È un vero e proprio fenomeno quello che sta attraversando il real estate alberghiero in Italia. Un fenomeno in qualche modo paragonabile a quello che è successo negli ultimi 10 anni nel mondo della logistica, i cui asset allora erano in mano agli imprenditori e agli industriali che svolgevano direttamente l’attività, mentre oggi la proprietà è detenuta in gran parte dagli investitori istituzionali.
Il mondo alberghiero si trova all’inizio di questo passaggio e lo dimostra un’analisi sul mercato immobiliare ricettivo, con un focus sulle 12 principali città italiane, presentata da Wcg durante la scorsa edizione di Ithic a Roma. La maggioranza delle camere nelle ‘big cities’ è detenuta da operatori (albergatori) per il 41%, seguiti da investitori privati, cioè family office (35%) e da istituzionali (7%). Questi ultimi, che investono soprattutto nei brand 5 stelle e in grandi operazioni che consentono flussi di cassa elevati e a lungo termine, sono ancora una percentuale minoritaria ma con grande prospettive di crescita, come è stato per altre asset class.
Nella ricerca spicca Milano, con il 17% delle camere degli oltre 400 hotel meneghini (da 1 a 5 stelle) che sono in mano a investitori istituzionali, dalle assicurazioni ai fondi pensione fino ai fondi immobiliari gestiti da Sgr. Si tratta di società che non prevedono exit a breve termine e fanno investimenti ‘core’ con ticket sopra i 50 milioni di euro. L’aumento della loro presenza (nel periodo pre-Covid un campione parziale analizzato nell’area C di Milano stimava gli investitori istituzionali attorno al 7%), è espressione di un mercato maturo, strutturato, capace appunto di attrarre capitali di lungo periodo.
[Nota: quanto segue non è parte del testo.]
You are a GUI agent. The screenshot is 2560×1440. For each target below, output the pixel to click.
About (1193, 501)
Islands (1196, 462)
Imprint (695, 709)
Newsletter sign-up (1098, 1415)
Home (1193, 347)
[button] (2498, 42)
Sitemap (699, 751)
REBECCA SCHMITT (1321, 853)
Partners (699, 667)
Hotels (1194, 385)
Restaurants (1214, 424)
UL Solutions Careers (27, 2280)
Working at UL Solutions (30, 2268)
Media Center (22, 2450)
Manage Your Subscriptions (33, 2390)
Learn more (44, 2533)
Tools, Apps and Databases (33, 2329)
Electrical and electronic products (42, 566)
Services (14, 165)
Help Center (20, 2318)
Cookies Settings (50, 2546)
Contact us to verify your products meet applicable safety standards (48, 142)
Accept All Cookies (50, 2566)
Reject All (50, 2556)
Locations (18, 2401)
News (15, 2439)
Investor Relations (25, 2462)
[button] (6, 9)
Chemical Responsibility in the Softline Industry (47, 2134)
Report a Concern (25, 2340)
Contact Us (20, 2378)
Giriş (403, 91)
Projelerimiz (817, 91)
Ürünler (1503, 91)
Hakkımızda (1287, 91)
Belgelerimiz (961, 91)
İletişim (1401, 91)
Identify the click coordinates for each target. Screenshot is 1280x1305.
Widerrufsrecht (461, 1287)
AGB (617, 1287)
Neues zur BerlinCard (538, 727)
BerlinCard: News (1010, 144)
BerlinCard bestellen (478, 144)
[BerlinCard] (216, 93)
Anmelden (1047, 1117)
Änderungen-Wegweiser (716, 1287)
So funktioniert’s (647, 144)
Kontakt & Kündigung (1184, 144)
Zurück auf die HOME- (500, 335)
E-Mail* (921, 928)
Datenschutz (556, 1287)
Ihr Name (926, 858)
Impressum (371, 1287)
“I risultati di questa analisi – spiega Gabriele Fiumara, AssocRics, Senior Re Consultant Hospitality & Operations di Wcg – mostrano che le opportunità di sviluppo sono enormi, e l’ingresso degli investitori istituzionali è legato all’aumento della penetrazione delle catene e dei grandi gruppi internazionali. Il fatto è che gli operatori alberghieri, che detengono la proprietà e la gestione di hotel, spesso non riescono a stare al passo con la riqualificazione degli asset e con gli adeguamenti tecnologici e dei nuovi trend previsti dagli standard internazionali”.
Guardando al quadro complessivo, la ricerca mostra che l’Italia conta oggi più di 265mila strutture ricettive, ma solo l’11% rientra nella categoria alberghiera. All’interno di questo segmento, il 12% degli alberghi si concentra nelle 12 big cities, ossia oltre 3.500 strutture. Nelle suddette location, dal 2018 al 2024 il settore ha mostrato una crescita costante, con un aumento del 14% nel numero di strutture, del 15% nelle camere e del 18% nei posti letto.
Oltre ai volumi, è cambiata anche la struttura qualitativa dell’offerta. A livello nazionale, negli ultimi sei anni, la crescita è stata trainata dagli alberghi di fascia medio-alta: le strutture a 5 stelle hanno registrato un incremento del 48% nel numero di hotel e del 32% nei posti letto, mentre le 4 stelle hanno segnato un aumento superiore al 10% sia nelle strutture che nelle camere. Al contrario, gli alberghi a 3 stelle risultano pressoché stabili, mentre le categorie più basse (1 e 2 stelle) evidenziano contrazioni significative, in alcuni casi superiori al 10 per cento.